◆ **What you have to do**:
Begin with the line that has "Click the pin". Give it and every line after it again, exactly, through the end of the entries below.

◆ **Exercise data**:

[Start of Attachment]

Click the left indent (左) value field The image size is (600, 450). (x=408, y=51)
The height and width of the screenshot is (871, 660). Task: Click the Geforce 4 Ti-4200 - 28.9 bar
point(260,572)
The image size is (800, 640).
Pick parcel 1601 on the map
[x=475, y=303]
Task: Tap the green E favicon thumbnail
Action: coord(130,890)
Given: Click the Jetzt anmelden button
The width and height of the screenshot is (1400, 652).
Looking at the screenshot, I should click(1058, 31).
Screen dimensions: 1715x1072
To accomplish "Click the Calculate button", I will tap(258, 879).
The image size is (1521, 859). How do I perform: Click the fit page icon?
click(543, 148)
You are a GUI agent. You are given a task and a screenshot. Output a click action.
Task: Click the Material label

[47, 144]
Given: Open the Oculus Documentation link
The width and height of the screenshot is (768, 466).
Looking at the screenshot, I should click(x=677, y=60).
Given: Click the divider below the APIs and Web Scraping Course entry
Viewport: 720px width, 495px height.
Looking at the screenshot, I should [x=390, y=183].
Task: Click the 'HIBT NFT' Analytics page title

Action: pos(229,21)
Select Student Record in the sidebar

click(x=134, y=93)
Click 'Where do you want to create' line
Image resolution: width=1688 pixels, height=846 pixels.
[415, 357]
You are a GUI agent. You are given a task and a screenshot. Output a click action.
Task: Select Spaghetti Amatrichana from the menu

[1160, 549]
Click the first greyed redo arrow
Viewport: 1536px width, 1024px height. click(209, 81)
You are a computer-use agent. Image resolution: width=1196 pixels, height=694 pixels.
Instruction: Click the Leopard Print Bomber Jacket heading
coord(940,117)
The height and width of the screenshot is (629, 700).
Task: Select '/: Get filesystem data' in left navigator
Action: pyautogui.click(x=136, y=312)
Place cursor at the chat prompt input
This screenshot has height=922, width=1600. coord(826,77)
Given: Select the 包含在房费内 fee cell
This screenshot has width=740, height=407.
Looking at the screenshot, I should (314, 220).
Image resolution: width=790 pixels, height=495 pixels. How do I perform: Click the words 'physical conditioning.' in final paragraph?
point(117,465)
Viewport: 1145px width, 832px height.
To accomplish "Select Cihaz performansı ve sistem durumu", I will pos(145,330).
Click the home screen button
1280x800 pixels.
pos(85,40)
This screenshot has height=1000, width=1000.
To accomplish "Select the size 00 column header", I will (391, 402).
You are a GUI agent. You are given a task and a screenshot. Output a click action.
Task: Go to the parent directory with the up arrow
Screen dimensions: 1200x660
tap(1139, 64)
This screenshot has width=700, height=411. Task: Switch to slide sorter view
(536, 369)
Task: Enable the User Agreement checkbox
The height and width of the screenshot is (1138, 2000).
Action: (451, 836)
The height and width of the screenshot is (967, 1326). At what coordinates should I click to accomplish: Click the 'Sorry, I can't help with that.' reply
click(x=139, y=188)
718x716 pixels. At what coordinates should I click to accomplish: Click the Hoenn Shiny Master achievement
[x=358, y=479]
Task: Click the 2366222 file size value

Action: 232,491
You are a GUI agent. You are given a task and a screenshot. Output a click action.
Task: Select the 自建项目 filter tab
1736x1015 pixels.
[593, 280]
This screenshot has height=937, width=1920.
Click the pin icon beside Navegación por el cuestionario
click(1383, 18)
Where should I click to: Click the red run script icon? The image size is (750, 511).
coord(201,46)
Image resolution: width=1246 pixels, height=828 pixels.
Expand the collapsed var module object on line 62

[End of Attachment]

◆ **Written answer**:
Click the pin icon beside Navegación por el cuestionario
click(1383, 18)
Where should I click to: Click the red run script icon? The image size is (750, 511).
coord(201,46)
Image resolution: width=1246 pixels, height=828 pixels.
Expand the collapsed var module object on line 62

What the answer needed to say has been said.